- **Bagian Dokumen**:
<<<<

Jokowi Sama dengan Rizieq?
Lalu bagaimana dengan penilaian publik bahwa kasus Jokowi di Sikka sama dengan kasus yang menimpa Rizieq Shihab?
Deputi Bidang Protokol, Pers, dan Media Sekretariat Presiden, Bey Machmudin, membenarkan kerumunan masyarakat itu terjadi di Maumere pada Selasa kemarin. Bey menjelaskan, masyarakat saat itu memang sudah menunggu rombongan Presiden Jokowi di pinggir jalan.
“Benar, itu video di Maumere. Setibanya di Maumere, Presiden dan rombongan melanjutkan perjalanan menuju Bendungan Napun Gete. Saat dalam perjalanan, masyarakat sudah menunggu rangkaian di pinggir jalan, saat rangkaian melambat masyarakat maju ke tengah jalan sehingga membuat iring-iringan berhenti,” kata Deputi Bidang Protokol, Pers, dan Media Sekretariat Presiden Bey Machmudin, Selasa (23/2).
Bey sebagaimana dilansir dari republika.co.id mengatakan, masyarakat Maumere spontan menyambut kedatangan Jokowi. Jokowi pun, kata Bey, menyapa masyarakat dari atap mobil.
“Dan kebetulan mobil yang digunakan Presiden atapnya dapat dibuka, sehingga Presiden dapat menyapa masyarakat sekaligus mengingatkan penggunaan masker,” ujar Bey.
Sayangnya penjelasan ini terkesan dibuat secara buru-buru, padahal saya tak sabar menunggu penjelasan istana terkait perbedaan antara kerumunan massa Jokowi dan Rizieq sebagaimana yang ramai diperbincangkan netizen.
Satu-satu satunya alasan penampik adalah perstiwa itu terjadi secara spontanitas. Jika dibandingkan dengan kasus Rizieq dalam beberapa spot kerumunan beberapa waktu lalu, alasan yang terungkap juga sama yakni spontanitas warga.

>>>>

- **Data Sumber**:
<<<<

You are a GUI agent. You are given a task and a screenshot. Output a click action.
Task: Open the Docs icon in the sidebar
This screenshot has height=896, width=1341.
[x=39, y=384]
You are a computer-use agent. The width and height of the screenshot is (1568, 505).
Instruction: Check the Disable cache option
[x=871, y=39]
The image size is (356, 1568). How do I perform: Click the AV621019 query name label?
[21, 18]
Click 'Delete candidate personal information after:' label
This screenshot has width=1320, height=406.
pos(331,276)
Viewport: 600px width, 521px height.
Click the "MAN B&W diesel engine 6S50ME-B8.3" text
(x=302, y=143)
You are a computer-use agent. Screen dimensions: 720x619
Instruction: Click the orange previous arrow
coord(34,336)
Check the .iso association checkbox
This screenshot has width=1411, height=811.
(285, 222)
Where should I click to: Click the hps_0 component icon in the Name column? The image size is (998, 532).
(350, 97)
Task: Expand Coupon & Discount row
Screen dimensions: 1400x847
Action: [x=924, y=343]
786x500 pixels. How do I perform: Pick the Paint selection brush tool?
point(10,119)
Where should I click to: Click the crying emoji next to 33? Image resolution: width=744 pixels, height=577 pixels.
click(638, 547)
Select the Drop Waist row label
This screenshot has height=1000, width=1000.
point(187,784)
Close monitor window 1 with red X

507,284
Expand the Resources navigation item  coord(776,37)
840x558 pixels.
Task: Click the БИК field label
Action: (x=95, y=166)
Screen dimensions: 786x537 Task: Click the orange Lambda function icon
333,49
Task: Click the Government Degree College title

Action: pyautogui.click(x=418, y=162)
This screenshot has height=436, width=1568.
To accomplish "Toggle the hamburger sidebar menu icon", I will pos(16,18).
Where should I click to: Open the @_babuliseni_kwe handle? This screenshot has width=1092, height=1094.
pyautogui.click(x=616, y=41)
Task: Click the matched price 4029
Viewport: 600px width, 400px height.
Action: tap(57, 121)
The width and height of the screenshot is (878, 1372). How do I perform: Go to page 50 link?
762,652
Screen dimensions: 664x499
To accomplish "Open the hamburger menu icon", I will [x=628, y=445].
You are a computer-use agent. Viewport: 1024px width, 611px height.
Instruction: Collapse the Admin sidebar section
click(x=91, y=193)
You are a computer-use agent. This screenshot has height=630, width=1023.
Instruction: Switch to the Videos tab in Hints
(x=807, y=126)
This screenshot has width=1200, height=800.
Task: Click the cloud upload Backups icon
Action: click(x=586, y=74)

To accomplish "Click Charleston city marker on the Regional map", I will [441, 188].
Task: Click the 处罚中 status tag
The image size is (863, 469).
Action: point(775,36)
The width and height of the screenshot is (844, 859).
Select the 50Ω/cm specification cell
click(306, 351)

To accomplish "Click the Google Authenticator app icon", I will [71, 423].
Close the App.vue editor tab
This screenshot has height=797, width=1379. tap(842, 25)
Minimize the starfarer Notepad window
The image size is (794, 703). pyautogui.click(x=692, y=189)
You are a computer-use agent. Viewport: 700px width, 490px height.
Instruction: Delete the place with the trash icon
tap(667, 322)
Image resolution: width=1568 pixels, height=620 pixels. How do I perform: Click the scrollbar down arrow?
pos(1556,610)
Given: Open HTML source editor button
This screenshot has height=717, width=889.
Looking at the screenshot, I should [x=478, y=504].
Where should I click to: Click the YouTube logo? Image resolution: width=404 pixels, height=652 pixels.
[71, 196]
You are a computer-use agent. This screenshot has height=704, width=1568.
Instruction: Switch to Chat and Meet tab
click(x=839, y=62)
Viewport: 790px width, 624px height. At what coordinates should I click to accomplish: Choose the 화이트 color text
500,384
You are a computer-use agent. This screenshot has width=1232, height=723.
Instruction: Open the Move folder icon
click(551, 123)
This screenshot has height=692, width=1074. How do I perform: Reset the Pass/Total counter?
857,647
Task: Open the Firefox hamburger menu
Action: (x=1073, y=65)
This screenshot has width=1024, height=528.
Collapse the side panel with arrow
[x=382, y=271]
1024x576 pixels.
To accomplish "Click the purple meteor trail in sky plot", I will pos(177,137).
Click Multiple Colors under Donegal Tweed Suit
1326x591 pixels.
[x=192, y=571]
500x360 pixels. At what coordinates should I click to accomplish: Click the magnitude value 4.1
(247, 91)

>>>>

- **Yang Perlu Dikerjakan**:
(1) Salin persis sebagian teks tentang kerumunan Jokowi di Maumere, mulai dari kata-kata yang memuat "Jokowi Sama dengan" dan berhenti setelah "di pinggir jalan.".
(2) Menurut teks tentang kerumunan Jokowi di Maumere, apa yang membuat Presiden dapat menyapa masyarakat dari mobil?

- **Jawaban yang Diharapkan**:
(1)
Jokowi Sama dengan Rizieq?
Lalu bagaimana dengan penilaian publik bahwa kasus Jokowi di Sikka sama dengan kasus yang menimpa Rizieq Shihab?
Deputi Bidang Protokol, Pers, dan Media Sekretariat Presiden, Bey Machmudin, membenarkan kerumunan masyarakat itu terjadi di Maumere pada Selasa kemarin. Bey menjelaskan, masyarakat saat itu memang sudah menunggu rombongan Presiden Jokowi di pinggir jalan.

(2) Atap mobil yang digunakan Presiden dapat dibuka.